**What needs to be done**. Write out all the entries word for word and omit any pictures.

**Data in this exercise**.

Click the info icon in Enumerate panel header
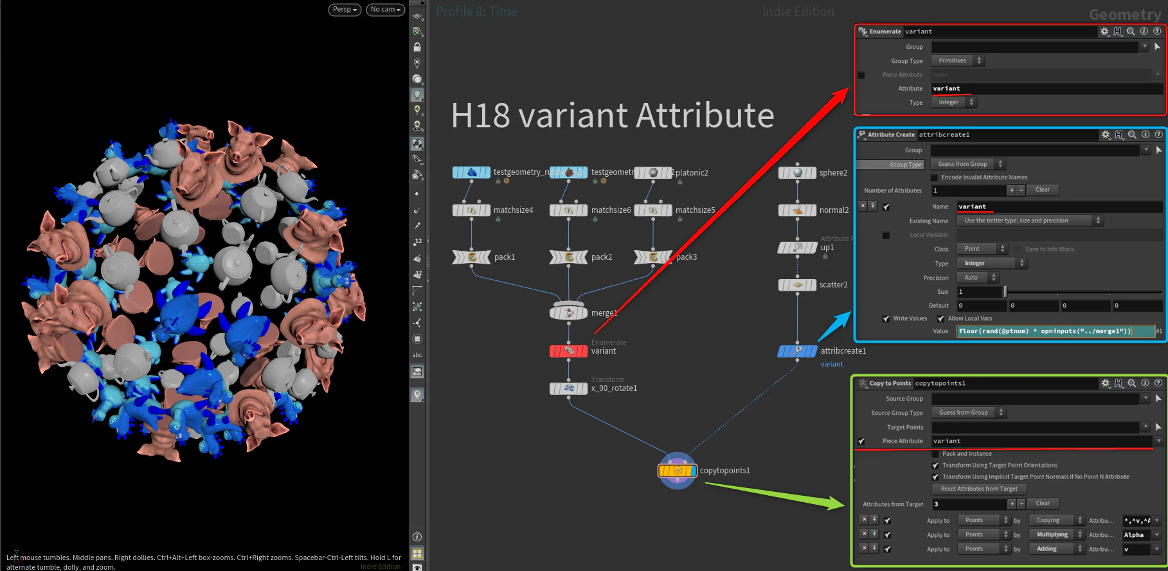Viewport: 1168px width, 571px height. pyautogui.click(x=1144, y=32)
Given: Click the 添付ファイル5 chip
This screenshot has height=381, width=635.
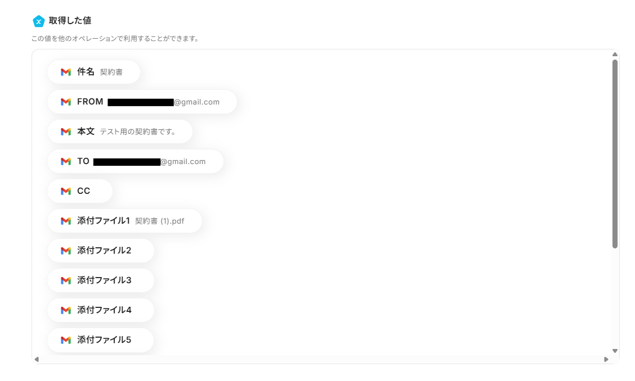Looking at the screenshot, I should tap(100, 340).
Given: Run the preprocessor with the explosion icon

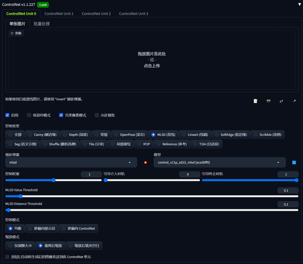Looking at the screenshot, I should click(145, 162).
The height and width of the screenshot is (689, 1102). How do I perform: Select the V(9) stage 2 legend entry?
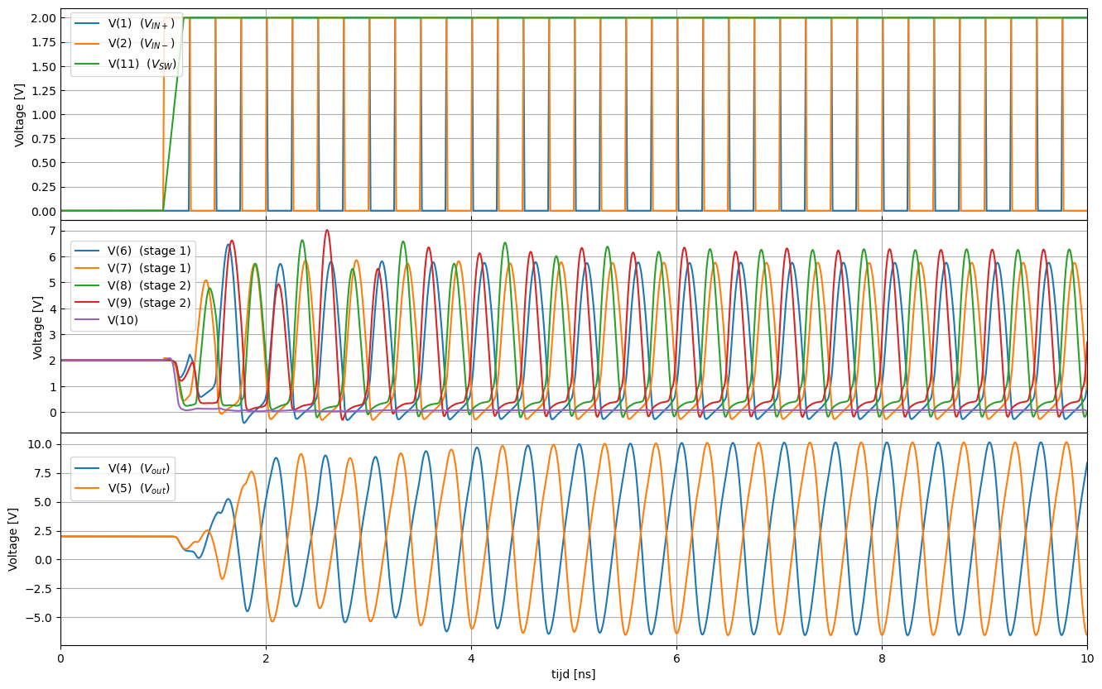coord(149,303)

**Output below**.
Click the info icon in Enumerate panel header
Viewport: 1168px width, 571px height. pyautogui.click(x=1144, y=32)
Given: Click the 添付ファイル5 chip
This screenshot has height=381, width=635.
Looking at the screenshot, I should tap(100, 340).
Given: Run the preprocessor with the explosion icon

Looking at the screenshot, I should click(145, 162).
The height and width of the screenshot is (689, 1102). How do I perform: Select the V(9) stage 2 legend entry?
coord(149,303)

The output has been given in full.